§ ABOUT THIS EXERCISE
Nothing in the entries may be altered; copy them all exactly.

§ MATERIAL SUPPLIED
+ + +
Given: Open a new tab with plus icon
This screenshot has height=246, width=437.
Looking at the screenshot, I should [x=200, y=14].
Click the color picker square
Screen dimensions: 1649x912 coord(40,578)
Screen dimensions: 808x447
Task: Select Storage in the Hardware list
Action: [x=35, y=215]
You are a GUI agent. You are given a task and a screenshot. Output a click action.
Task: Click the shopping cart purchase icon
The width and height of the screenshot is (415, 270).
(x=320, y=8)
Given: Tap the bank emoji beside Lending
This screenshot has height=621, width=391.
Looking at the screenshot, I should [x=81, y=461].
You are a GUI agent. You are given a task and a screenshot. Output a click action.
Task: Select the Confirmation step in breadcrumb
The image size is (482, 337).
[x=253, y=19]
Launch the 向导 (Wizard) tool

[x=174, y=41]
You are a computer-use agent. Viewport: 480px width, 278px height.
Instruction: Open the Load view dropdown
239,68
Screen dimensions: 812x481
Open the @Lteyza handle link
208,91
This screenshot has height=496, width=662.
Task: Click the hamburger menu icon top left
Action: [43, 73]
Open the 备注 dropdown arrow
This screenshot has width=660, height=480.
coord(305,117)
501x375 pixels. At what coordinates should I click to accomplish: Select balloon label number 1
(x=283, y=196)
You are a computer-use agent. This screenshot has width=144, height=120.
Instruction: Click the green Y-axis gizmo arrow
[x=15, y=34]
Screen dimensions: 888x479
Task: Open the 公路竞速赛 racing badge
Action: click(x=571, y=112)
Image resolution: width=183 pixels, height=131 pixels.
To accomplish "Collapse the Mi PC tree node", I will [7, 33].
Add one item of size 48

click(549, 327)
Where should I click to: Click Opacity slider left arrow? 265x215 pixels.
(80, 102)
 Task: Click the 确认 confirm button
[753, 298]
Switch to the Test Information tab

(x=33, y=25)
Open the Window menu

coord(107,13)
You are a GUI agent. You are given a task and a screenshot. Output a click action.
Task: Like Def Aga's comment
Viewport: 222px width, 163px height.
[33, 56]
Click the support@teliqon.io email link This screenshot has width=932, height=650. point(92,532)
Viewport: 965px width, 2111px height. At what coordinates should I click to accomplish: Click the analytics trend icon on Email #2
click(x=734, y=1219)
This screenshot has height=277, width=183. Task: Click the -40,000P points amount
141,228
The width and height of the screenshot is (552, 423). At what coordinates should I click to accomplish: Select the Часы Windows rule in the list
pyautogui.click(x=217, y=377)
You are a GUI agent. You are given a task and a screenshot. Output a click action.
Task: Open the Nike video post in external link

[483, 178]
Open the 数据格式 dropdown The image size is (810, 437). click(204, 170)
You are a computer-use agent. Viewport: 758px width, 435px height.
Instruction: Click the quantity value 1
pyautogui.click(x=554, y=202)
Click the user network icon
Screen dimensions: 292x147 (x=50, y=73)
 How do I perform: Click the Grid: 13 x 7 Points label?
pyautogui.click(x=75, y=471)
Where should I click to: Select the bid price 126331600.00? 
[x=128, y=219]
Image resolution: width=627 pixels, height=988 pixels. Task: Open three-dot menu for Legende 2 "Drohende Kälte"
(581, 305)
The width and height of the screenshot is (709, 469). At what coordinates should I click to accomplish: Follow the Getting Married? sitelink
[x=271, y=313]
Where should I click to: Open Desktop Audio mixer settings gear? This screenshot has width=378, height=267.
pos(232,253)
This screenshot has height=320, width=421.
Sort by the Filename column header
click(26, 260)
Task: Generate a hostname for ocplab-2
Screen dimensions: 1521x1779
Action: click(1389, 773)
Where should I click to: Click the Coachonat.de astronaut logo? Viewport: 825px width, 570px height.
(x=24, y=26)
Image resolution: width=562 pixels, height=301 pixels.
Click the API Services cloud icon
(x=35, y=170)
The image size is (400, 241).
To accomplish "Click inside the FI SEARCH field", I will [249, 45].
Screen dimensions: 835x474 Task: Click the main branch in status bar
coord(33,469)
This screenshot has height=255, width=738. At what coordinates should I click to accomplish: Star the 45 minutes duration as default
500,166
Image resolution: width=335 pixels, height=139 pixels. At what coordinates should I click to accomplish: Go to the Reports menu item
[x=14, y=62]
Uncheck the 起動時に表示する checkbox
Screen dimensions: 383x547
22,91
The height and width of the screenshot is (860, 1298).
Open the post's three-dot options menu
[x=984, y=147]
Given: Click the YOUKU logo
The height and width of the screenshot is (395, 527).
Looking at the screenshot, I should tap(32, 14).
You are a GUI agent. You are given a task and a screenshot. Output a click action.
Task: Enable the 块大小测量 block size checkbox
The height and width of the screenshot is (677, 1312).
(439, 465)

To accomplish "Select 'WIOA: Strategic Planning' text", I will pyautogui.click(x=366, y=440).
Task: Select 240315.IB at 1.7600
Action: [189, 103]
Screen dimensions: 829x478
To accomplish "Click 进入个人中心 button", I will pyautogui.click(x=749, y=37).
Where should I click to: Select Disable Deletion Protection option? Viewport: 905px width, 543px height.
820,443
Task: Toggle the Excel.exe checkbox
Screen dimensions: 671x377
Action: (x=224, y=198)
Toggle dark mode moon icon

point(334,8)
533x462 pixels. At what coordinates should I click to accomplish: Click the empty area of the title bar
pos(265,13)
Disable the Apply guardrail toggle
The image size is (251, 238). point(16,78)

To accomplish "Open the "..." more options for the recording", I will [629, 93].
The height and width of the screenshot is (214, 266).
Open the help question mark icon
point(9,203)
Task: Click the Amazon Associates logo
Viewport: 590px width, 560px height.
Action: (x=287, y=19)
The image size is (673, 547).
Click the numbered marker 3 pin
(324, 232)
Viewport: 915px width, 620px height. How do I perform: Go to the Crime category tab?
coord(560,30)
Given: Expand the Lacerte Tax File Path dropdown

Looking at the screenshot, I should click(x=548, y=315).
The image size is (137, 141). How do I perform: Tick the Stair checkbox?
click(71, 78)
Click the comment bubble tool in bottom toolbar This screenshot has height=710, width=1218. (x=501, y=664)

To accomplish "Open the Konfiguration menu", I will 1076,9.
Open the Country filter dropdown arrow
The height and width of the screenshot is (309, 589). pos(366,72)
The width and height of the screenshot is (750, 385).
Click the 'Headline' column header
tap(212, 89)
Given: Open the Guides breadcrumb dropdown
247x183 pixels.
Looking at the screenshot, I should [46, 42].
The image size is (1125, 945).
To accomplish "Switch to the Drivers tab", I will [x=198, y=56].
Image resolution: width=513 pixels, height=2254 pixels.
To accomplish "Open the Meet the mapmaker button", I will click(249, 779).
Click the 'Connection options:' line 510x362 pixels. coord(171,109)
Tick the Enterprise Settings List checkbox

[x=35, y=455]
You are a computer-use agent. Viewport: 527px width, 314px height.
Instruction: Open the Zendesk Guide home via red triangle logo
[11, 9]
+ + +
§ SOLUTION
Given: Open a new tab with plus icon
This screenshot has height=246, width=437.
Looking at the screenshot, I should [x=200, y=14].
Click the color picker square
Screen dimensions: 1649x912 coord(40,578)
Screen dimensions: 808x447
Task: Select Storage in the Hardware list
Action: [x=35, y=215]
You are a GUI agent. You are given a task and a screenshot. Output a click action.
Task: Click the shopping cart purchase icon
The width and height of the screenshot is (415, 270).
(x=320, y=8)
Given: Tap the bank emoji beside Lending
This screenshot has height=621, width=391.
Looking at the screenshot, I should [x=81, y=461].
You are a GUI agent. You are given a task and a screenshot. Output a click action.
Task: Select the Confirmation step in breadcrumb
The image size is (482, 337).
[x=253, y=19]
Launch the 向导 (Wizard) tool

[x=174, y=41]
You are a computer-use agent. Viewport: 480px width, 278px height.
Instruction: Open the Load view dropdown
239,68
Screen dimensions: 812x481
Open the @Lteyza handle link
208,91
This screenshot has height=496, width=662.
Task: Click the hamburger menu icon top left
Action: [43, 73]
Open the 备注 dropdown arrow
This screenshot has width=660, height=480.
coord(305,117)
501x375 pixels. At what coordinates should I click to accomplish: Select balloon label number 1
(x=283, y=196)
You are a computer-use agent. This screenshot has width=144, height=120.
Instruction: Click the green Y-axis gizmo arrow
[x=15, y=34]
Screen dimensions: 888x479
Task: Open the 公路竞速赛 racing badge
Action: click(x=571, y=112)
Image resolution: width=183 pixels, height=131 pixels.
To accomplish "Collapse the Mi PC tree node", I will [7, 33].
Add one item of size 48

click(549, 327)
Where should I click to: Click Opacity slider left arrow? 265x215 pixels.
(80, 102)
 Task: Click the 确认 confirm button
[753, 298]
Switch to the Test Information tab

(x=33, y=25)
Open the Window menu

coord(107,13)
You are a GUI agent. You are given a task and a screenshot. Output a click action.
Task: Like Def Aga's comment
Viewport: 222px width, 163px height.
[33, 56]
Click the support@teliqon.io email link This screenshot has width=932, height=650. point(92,532)
Viewport: 965px width, 2111px height. At what coordinates should I click to accomplish: Click the analytics trend icon on Email #2
click(x=734, y=1219)
This screenshot has height=277, width=183. Task: Click the -40,000P points amount
141,228
The width and height of the screenshot is (552, 423). At what coordinates should I click to accomplish: Select the Часы Windows rule in the list
pyautogui.click(x=217, y=377)
You are a GUI agent. You are given a task and a screenshot. Output a click action.
Task: Open the Nike video post in external link

[483, 178]
Open the 数据格式 dropdown The image size is (810, 437). click(204, 170)
You are a computer-use agent. Viewport: 758px width, 435px height.
Instruction: Click the quantity value 1
pyautogui.click(x=554, y=202)
Click the user network icon
Screen dimensions: 292x147 (x=50, y=73)
 How do I perform: Click the Grid: 13 x 7 Points label?
pyautogui.click(x=75, y=471)
Where should I click to: Select the bid price 126331600.00? 
[x=128, y=219]
Image resolution: width=627 pixels, height=988 pixels. Task: Open three-dot menu for Legende 2 "Drohende Kälte"
(581, 305)
The width and height of the screenshot is (709, 469). At what coordinates should I click to accomplish: Follow the Getting Married? sitelink
[x=271, y=313]
Where should I click to: Open Desktop Audio mixer settings gear? This screenshot has width=378, height=267.
pos(232,253)
This screenshot has height=320, width=421.
Sort by the Filename column header
click(26, 260)
Task: Generate a hostname for ocplab-2
Screen dimensions: 1521x1779
Action: click(1389, 773)
Where should I click to: Click the Coachonat.de astronaut logo? Viewport: 825px width, 570px height.
(x=24, y=26)
Image resolution: width=562 pixels, height=301 pixels.
Click the API Services cloud icon
(x=35, y=170)
The image size is (400, 241).
To accomplish "Click inside the FI SEARCH field", I will [249, 45].
Screen dimensions: 835x474 Task: Click the main branch in status bar
coord(33,469)
This screenshot has height=255, width=738. At what coordinates should I click to accomplish: Star the 45 minutes duration as default
500,166
Image resolution: width=335 pixels, height=139 pixels. At what coordinates should I click to accomplish: Go to the Reports menu item
[x=14, y=62]
Uncheck the 起動時に表示する checkbox
Screen dimensions: 383x547
22,91
The height and width of the screenshot is (860, 1298).
Open the post's three-dot options menu
[x=984, y=147]
Given: Click the YOUKU logo
The height and width of the screenshot is (395, 527).
Looking at the screenshot, I should tap(32, 14).
You are a GUI agent. You are given a task and a screenshot. Output a click action.
Task: Enable the 块大小测量 block size checkbox
The height and width of the screenshot is (677, 1312).
(439, 465)

To accomplish "Select 'WIOA: Strategic Planning' text", I will pyautogui.click(x=366, y=440).
Task: Select 240315.IB at 1.7600
Action: [189, 103]
Screen dimensions: 829x478
To accomplish "Click 进入个人中心 button", I will pyautogui.click(x=749, y=37).
Where should I click to: Select Disable Deletion Protection option? Viewport: 905px width, 543px height.
820,443
Task: Toggle the Excel.exe checkbox
Screen dimensions: 671x377
Action: (x=224, y=198)
Toggle dark mode moon icon

point(334,8)
533x462 pixels. At what coordinates should I click to accomplish: Click the empty area of the title bar
pos(265,13)
Disable the Apply guardrail toggle
The image size is (251, 238). point(16,78)

To accomplish "Open the "..." more options for the recording", I will [629, 93].
The height and width of the screenshot is (214, 266).
Open the help question mark icon
point(9,203)
Task: Click the Amazon Associates logo
Viewport: 590px width, 560px height.
Action: (x=287, y=19)
The image size is (673, 547).
Click the numbered marker 3 pin
(324, 232)
Viewport: 915px width, 620px height. How do I perform: Go to the Crime category tab?
coord(560,30)
Given: Expand the Lacerte Tax File Path dropdown

Looking at the screenshot, I should click(x=548, y=315).
The image size is (137, 141). How do I perform: Tick the Stair checkbox?
click(71, 78)
Click the comment bubble tool in bottom toolbar This screenshot has height=710, width=1218. (x=501, y=664)

To accomplish "Open the Konfiguration menu", I will 1076,9.
Open the Country filter dropdown arrow
The height and width of the screenshot is (309, 589). pos(366,72)
The width and height of the screenshot is (750, 385).
Click the 'Headline' column header
tap(212, 89)
Given: Open the Guides breadcrumb dropdown
247x183 pixels.
Looking at the screenshot, I should [46, 42].
The image size is (1125, 945).
To accomplish "Switch to the Drivers tab", I will [x=198, y=56].
Image resolution: width=513 pixels, height=2254 pixels.
To accomplish "Open the Meet the mapmaker button", I will click(249, 779).
Click the 'Connection options:' line 510x362 pixels. coord(171,109)
Tick the Enterprise Settings List checkbox

[x=35, y=455]
You are a computer-use agent. Viewport: 527px width, 314px height.
Instruction: Open the Zendesk Guide home via red triangle logo
[11, 9]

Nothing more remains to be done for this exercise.